The concept builds on the challenge of removing information due to the constant churning of data by these LLMs. So much so that it gets difficult to keep track of the data as it can be utilised for multiple objectives, creating a complex web of algorithms, also known as data lineage, that adversely affect its quality, leading to manipulation, adversarial outputs, and difficulty in locating and removing sensitive information. Moreover, as there is no sandbox approach for choosing and processing data in these models, there is also a proven possibility of hackers inserting manipulated data to produce biased results (data poisoning).

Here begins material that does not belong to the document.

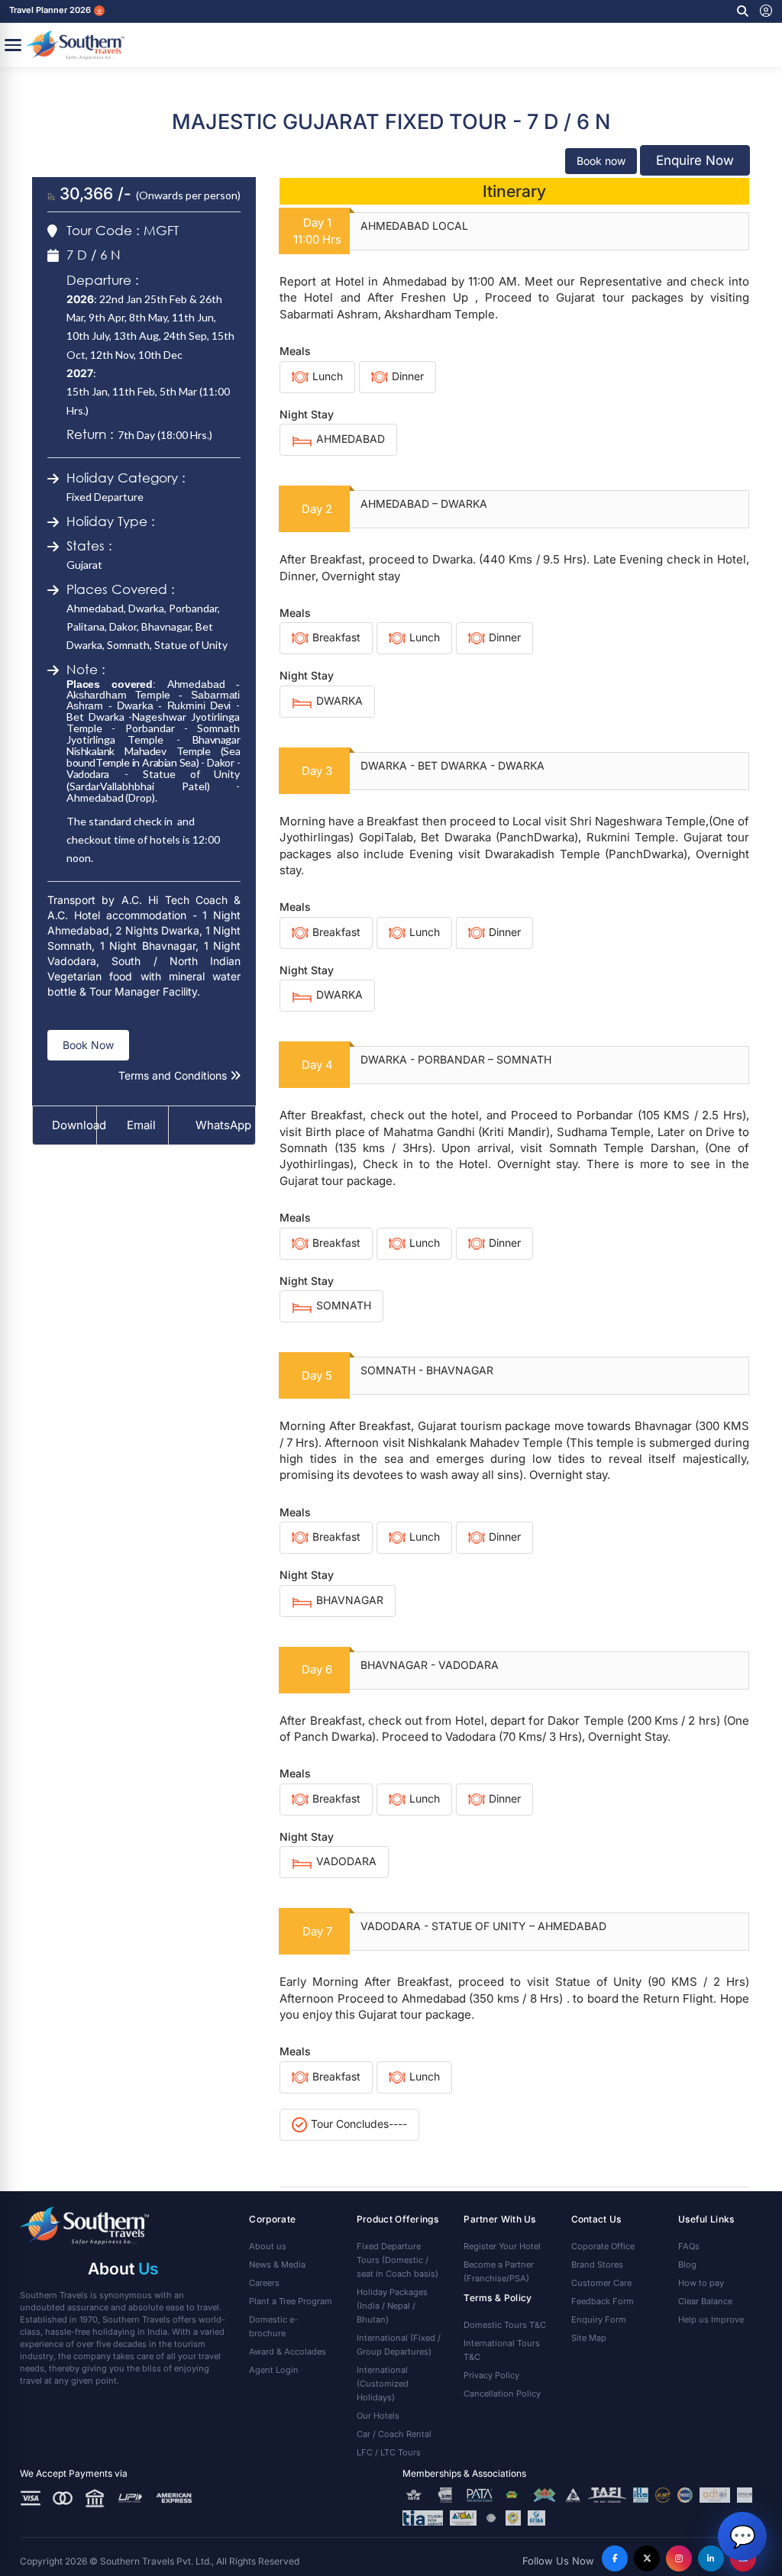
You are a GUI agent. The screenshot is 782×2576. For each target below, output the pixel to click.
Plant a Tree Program (290, 2301)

One might argue for simply deleting the entire data set, i.e. data pruning, and re-training the entire AI model. However, it will lead to inflated computational costs and undue delays for the data fiduciaries while simultaneously carrying the risk of losing substantial accuracy. Consequently, MUL is gaining traction as a viable option among data fiduciaries such as IBM where the models are being tested for enhanced unlearning accuracy, intelligibility, reduced unlearning time and cost efficiency.

Three approaches

The question, however, remains how a MUL model can be implemented to effectively fulfil the obligation. There could be three approaches based on their viability for on-ground implementation: private, public, and international. In the private approach, data fiduciaries will be primarily responsible for testing MUL algorithms, which can then be applied across their training models for efficient deletion based on specific requirements. This voluntary approach gives companies much headroom to enhance their AI models and preserve users’ rights without undue government intervention. However, the problem occurs in expertise and affordability to execute these models, which might discourage smaller companies from testing the solutions. This is the model currently being followed, albeit at a preliminary stage.

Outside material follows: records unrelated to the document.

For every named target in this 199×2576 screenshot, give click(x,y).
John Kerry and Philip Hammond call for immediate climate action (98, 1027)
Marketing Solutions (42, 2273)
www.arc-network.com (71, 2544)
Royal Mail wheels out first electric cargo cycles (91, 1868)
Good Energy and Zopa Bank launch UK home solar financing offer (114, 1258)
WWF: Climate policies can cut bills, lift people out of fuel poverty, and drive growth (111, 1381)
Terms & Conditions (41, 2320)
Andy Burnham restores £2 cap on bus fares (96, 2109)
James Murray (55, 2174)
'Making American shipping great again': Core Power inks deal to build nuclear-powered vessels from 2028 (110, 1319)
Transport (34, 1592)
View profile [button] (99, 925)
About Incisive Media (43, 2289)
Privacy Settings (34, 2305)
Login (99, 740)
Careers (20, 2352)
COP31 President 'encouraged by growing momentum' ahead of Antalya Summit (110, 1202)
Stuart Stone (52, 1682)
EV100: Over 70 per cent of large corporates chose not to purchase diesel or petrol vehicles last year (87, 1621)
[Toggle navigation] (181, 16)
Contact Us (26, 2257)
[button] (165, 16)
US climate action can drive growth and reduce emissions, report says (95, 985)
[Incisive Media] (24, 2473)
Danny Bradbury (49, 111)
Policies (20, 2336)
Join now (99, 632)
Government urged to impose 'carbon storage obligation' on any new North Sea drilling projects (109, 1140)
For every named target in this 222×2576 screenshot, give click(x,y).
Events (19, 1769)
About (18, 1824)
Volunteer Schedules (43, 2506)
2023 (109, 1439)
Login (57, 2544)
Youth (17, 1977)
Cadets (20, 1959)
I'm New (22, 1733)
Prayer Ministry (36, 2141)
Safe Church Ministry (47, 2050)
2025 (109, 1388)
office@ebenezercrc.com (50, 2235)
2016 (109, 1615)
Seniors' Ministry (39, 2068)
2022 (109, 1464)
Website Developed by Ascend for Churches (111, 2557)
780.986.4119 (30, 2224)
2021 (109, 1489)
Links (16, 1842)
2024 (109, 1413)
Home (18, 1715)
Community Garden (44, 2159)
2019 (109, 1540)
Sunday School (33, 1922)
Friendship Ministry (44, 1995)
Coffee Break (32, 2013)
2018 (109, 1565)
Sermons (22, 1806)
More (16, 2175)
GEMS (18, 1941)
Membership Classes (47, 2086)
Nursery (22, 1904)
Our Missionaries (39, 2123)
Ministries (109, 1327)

In the public approach, the government has the responsibility to prepare the statutory blueprint, either through soft-law or hard-law approaches, to obligate data fiduciaries to fulfil their legal obligations. This approach has to be read with the context of rising mentions of AI in legislative proceedings (from 1,247 in 2022 to 2,175 in 2023) across 49 jurisdictions. The data reflect a high possibility of government intervention in the near future if a major breakthrough in a MUL model parallels the rising regulatory landscape. The government can issue guidelines under the respective Data or AI Protection Regime mandating that data fiduciaries implement a plausible MUL model. For instance, the European Union’s AI Act has adopted a soft-law approach by adding a provision to tackle data poisoning. It considers data poisoning as a form of cyber attack and directs data fiduciaries to put security controls “to ensure a level of cybersecurity appropriate to the risks.”

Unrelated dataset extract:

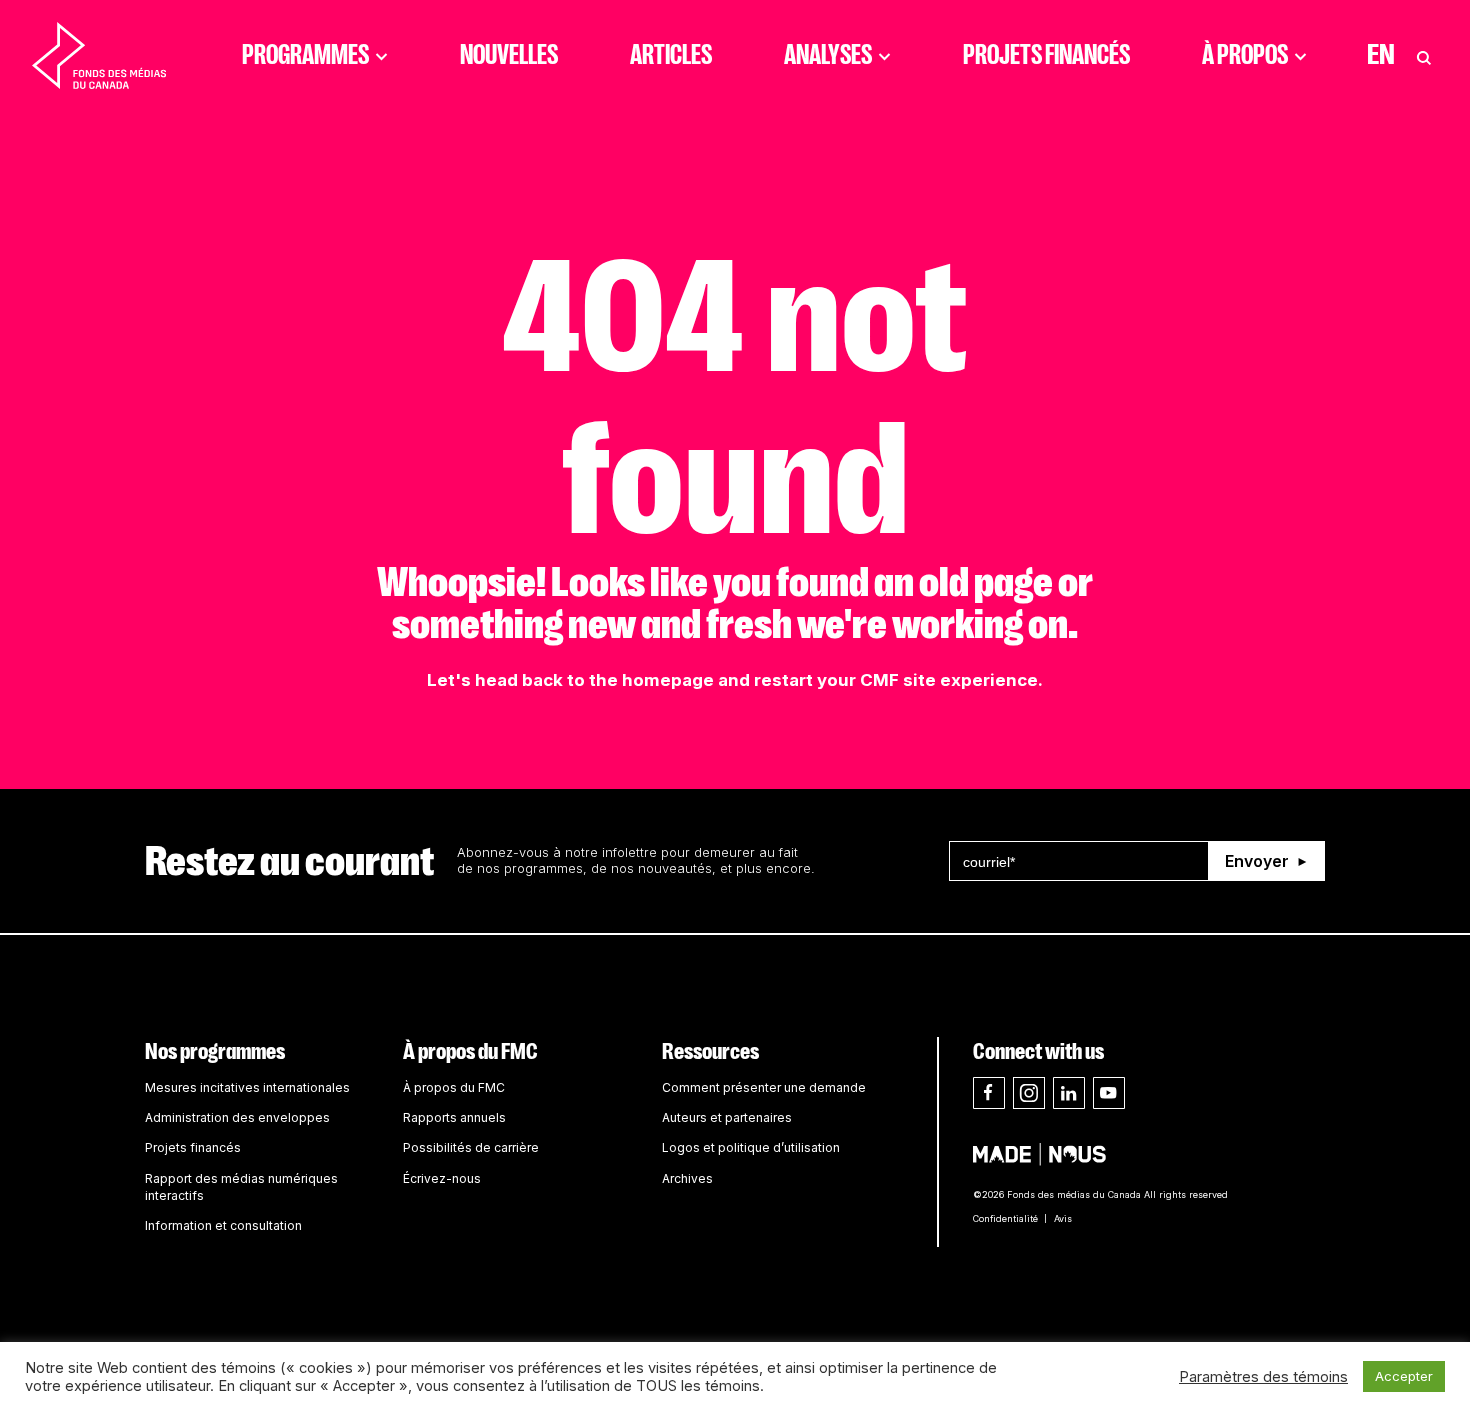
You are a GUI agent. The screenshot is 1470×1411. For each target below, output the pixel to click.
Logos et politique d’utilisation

On the contrary, the government can itself prepare a MUL model as part of its Digital Public Infrastructure for the perusal of data fiduciaries to implement across platforms uniformly. This is especially useful in developing countries where the state has substantive stakes in the DPI for the country’s overall development. Moreover, it addresses the problem of affordability and expertise for smaller companies.

The international approach emphasises the role of nation states in coming together and preparing a framework to be adopted uniformly at a domestic level. The rationale flows from the idea that any innovation in AI has trans-boundary implications, and it is preferable to follow uniform standards across jurisdictions as a step ahead towards global governance of AI. As the efficacy of this approach is not clear amid geopolitical frictions, the onus effectively shifts to the role of international standard-setting organisations such as the International Electrotechnical Commission to come up with MUL standards that can be applied across jurisdictions.

These approaches represent a formal blueprint for one of the solutions that can be utilised to subdue the menace of Generative AI and preserve the user’s right to be forgotten. The MUL is still in the preliminary stages. Therefore, stakeholders must address technical and regulatory considerations to ensure its effective implementation in this evolving landscape of AI.